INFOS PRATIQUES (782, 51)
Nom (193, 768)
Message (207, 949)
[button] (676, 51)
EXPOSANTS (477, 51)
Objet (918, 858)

--- --- ---

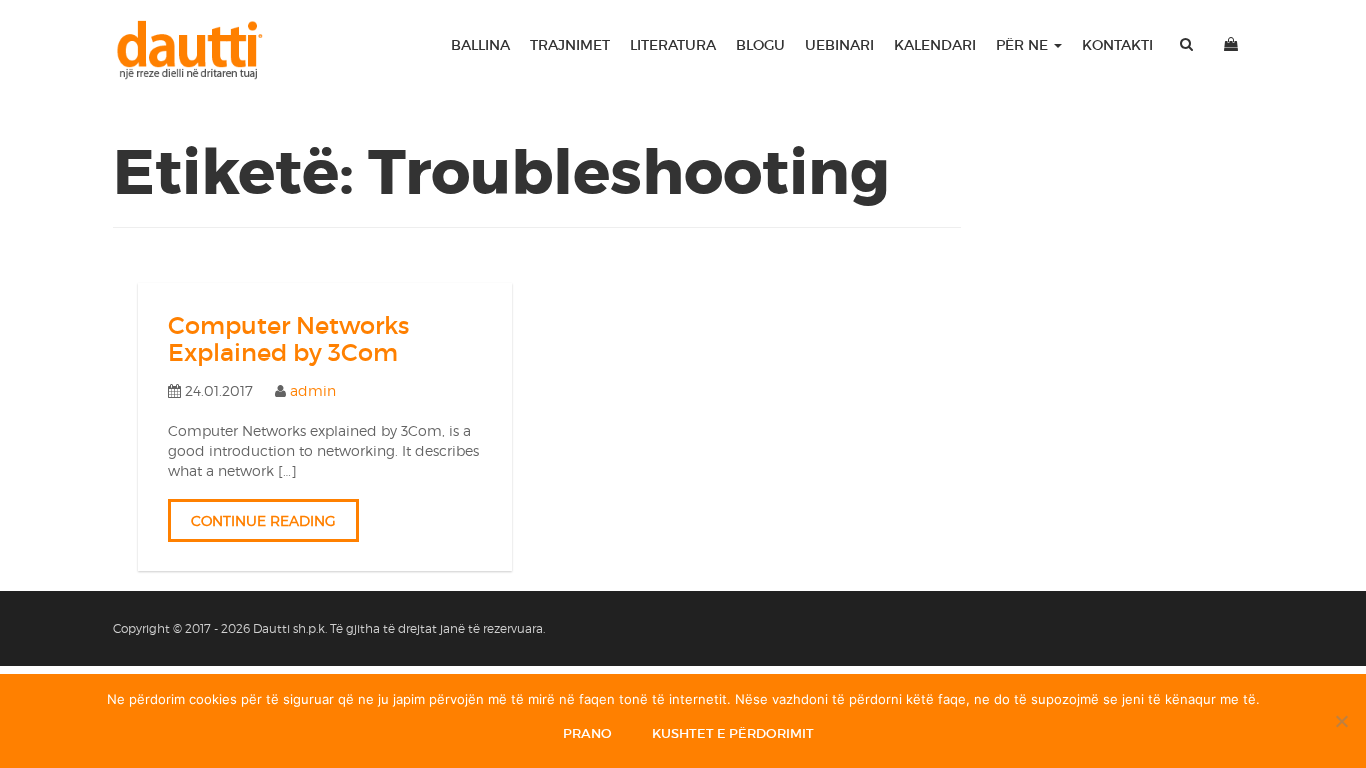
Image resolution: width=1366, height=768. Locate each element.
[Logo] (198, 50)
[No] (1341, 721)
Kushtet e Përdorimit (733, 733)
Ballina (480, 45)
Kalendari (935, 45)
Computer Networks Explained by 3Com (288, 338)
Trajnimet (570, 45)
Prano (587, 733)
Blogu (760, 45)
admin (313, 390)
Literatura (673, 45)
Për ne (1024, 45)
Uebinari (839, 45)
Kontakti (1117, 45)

--- --- ---

**WHAT YOU SHOULD DO**
Of the entries above, repeat exactly the lines from the line with "INFOS PRATIQUES (782, 51)" through the line with "Objet (918, 858)", both of them included.

**OUTPUT OF THE TASK**
INFOS PRATIQUES (782, 51)
Nom (193, 768)
Message (207, 949)
[button] (676, 51)
EXPOSANTS (477, 51)
Objet (918, 858)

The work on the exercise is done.